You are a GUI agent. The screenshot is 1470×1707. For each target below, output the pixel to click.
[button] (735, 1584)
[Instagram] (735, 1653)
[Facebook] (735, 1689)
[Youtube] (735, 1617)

YOUR GOAL: Return the complete material exactly as it reads.

ANSWER BOX:
You are a GUI agent. The screenshot is 1470×1707. For each target below, output the pixel to click.
[button] (735, 1584)
[Instagram] (735, 1653)
[Facebook] (735, 1689)
[Youtube] (735, 1617)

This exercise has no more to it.